Document section:
The OECD is also involved in the ISO’s Technical Committee on DLT in developing technical standards.
Caroline admits that up to now the OECD has looked at emerging Web 3.0 technologies in isolation. However, they are working on updating their 2017 Digital Economy Outlook this year which will look at how these technologies come together. For example, it will look at where blockchain might go if you get greater adoption of the Internet of Things.
How blockchain can help in the COVID pandemic?
The COVID-19 pandemic has presented a series of new and pressing challenges across sectors, from the unprecedented policies required to slow infection and support the economy by governments, to the impacts on business operations right through the supply chain.
As institutions have raced to adapt, questions of privacy, data security, and veracity of information have come to the fore. Governments and corporations have already turned to decentralised systems to address some of these concerns, while distributed ledger technologies like blockchain have attracted attention as a useful means of addressing specific fragilities and building future resilience.
On the 27th of May, the OECD ran a COVID-19 Blockchain Webinar with a number of delegates:
- Jessica Douglas, Blockchain Services Leader, UK and Ireland, IBM
- Riho Laast-Laas, Lead, Estonian Track-and-Trace Consortium
- Frank Ricotta, CEO and Co-Founder, BurstIQ
The delegates discussed the following topics:
- Supply chain management – a key area where DLT can play a role in improving it
- Track and trace – the example of the Estonia consortium demonstrated the value of having existing digital systems in place. For the last years, Estonia has made significant digital investments in the delivery of government services and management of information using emerging technologies such as blockchain. They were able to leverage that investment in building a track and trace application that addresses the concerns around data privacy
- Data sharing – the research foundry project has been working on how data can be collected by academics and research institutions by allowing them to retain ownership of that data and understanding where it ultimately ended up
OECD Global Blockchain Policy Forum 2020
In 2019 the OECD successful ran the OECD Global Blockchain Forum 2019 with a summary report that can be downloaded: “2019 OECD Global Blockchain Policy Forum Summary Report”.

Data extract:
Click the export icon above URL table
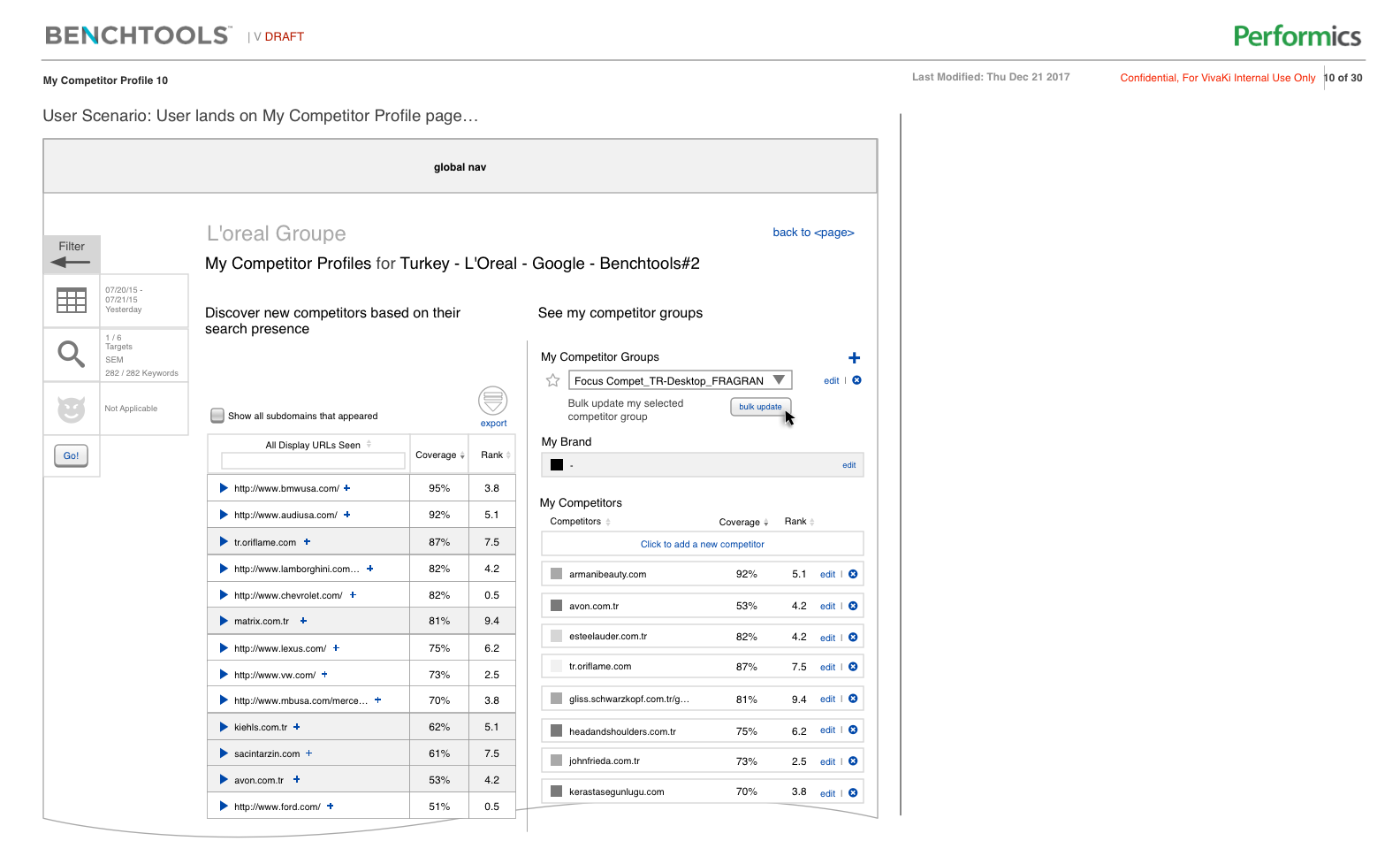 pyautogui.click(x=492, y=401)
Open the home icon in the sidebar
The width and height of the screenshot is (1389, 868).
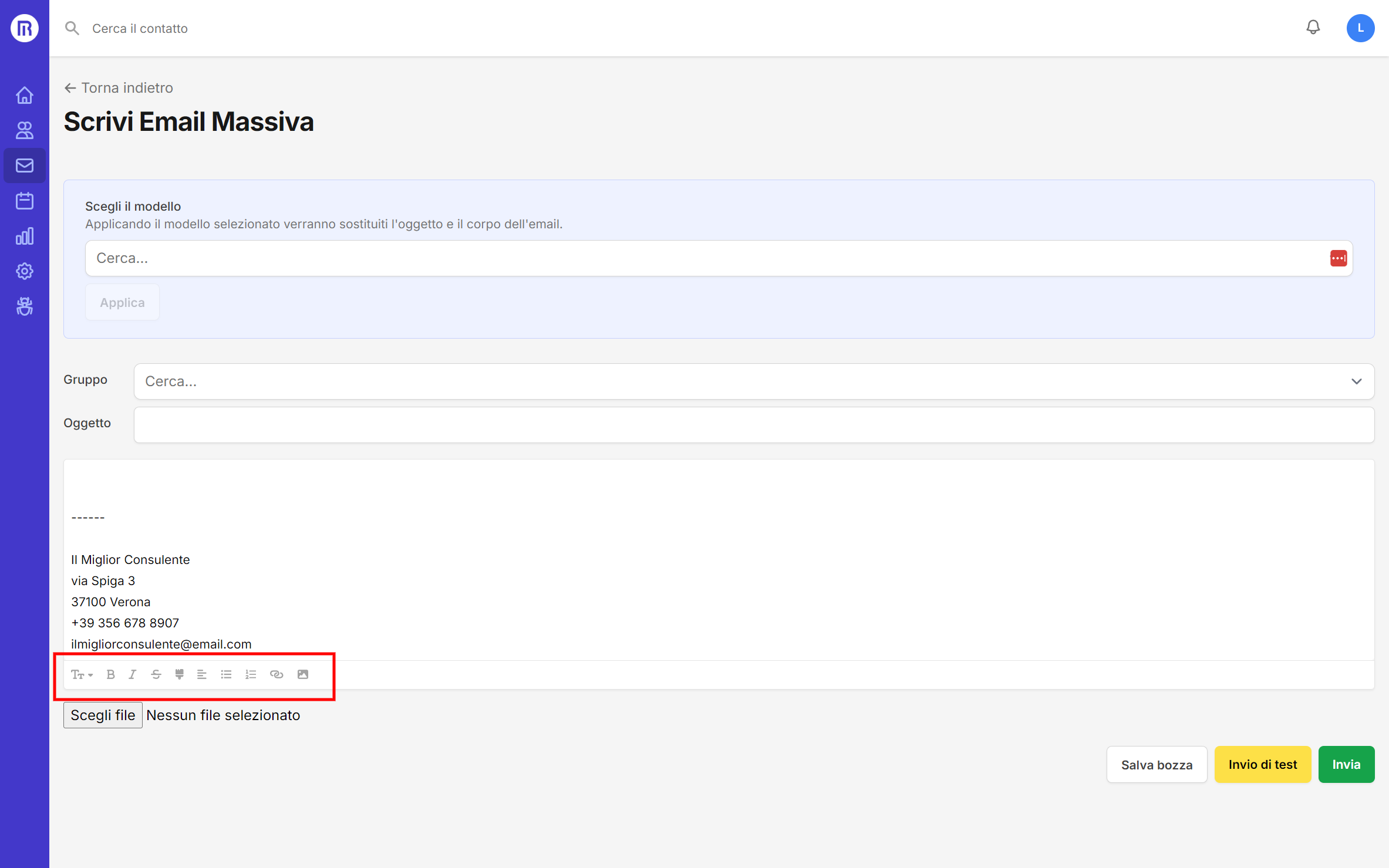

What you have to do: Using the text above on the OECD and blockchain, state whether each statement agrees with it, answering yes or no and quoting the deciding words: (a) the OECD's COVID-19 Blockchain Webinar was held on the 27th of May; (b) the OECD is updating its 2017 Digital Economy Outlook this year; (c) Frank Ricotta is listed as lead of the Estonian Track-and-Trace Consortium.

Result of this task:
(a) Yes: "On the 27th of May, the OECD ran a COVID-19 Blockchain Webinar"
(b) Yes: "they are working on updating their 2017 Digital Economy Outlook this year"
(c) No: "Riho Laast-Laas, Lead, Estonian Track-and-Trace Consortium" and "Frank Ricotta, CEO and Co-Founder, BurstIQ"